Sunday, January 08, 2006

expectations, laws, assumptions, revolutions

good afternoon people

in the last few days, the idea of "expectations" has come up a number of times.

someone said the other day that i was picky about what i eat. this was after telling them that i can’t have any dairy products in the morning – it gives me bad cramps. i was hurt that i was called picky and defended myself by saying that it wasn’t that i was rejecting them, or having a sense of entitlement or something … and then it occurred to me: what’s wrong with feeling entitled to eat in a healthy way? what’s wrong with that kind of expectation?

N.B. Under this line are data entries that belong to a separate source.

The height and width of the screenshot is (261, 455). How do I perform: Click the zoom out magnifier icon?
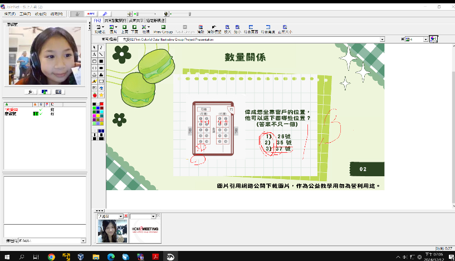pyautogui.click(x=237, y=28)
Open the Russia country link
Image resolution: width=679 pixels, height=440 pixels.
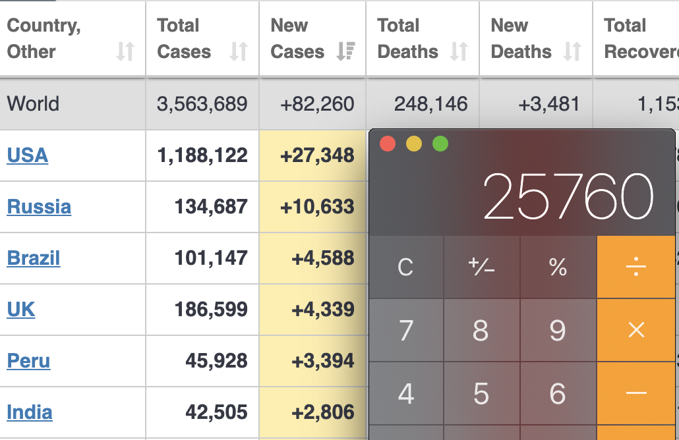click(39, 207)
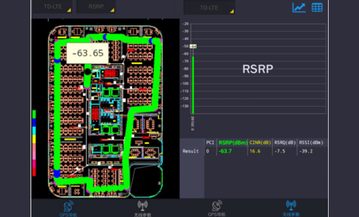Screen dimensions: 359x217
Task: Select the RSRP(dBm) column header
Action: pos(233,143)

some people say that expectations are premeditated resentments. as in – i expect you to do X, and if you don’t, bang, i’ll hit you over the head with a resentment. and i think to some degree that’s right, especially if the expectation is not clearly stated.

the word expectation comes from the latin expectare, which means to wait. does that help in trying to understand this concept? what am i waiting for? how long will i wait? what will i do if what i’m waiting for doesn’t happen?

laws are expectations in a sense, aren’t they? you expect me to stop at a red light. you expect me to not leave burning cigarette butts in a dry forest. you expect me to help at an accident. these expectations are so strong, they turn into assumptions. because you assume that i will stop at a red light, you pass through a green light. if we didn’t have these expectations of each other, we couldn’t function.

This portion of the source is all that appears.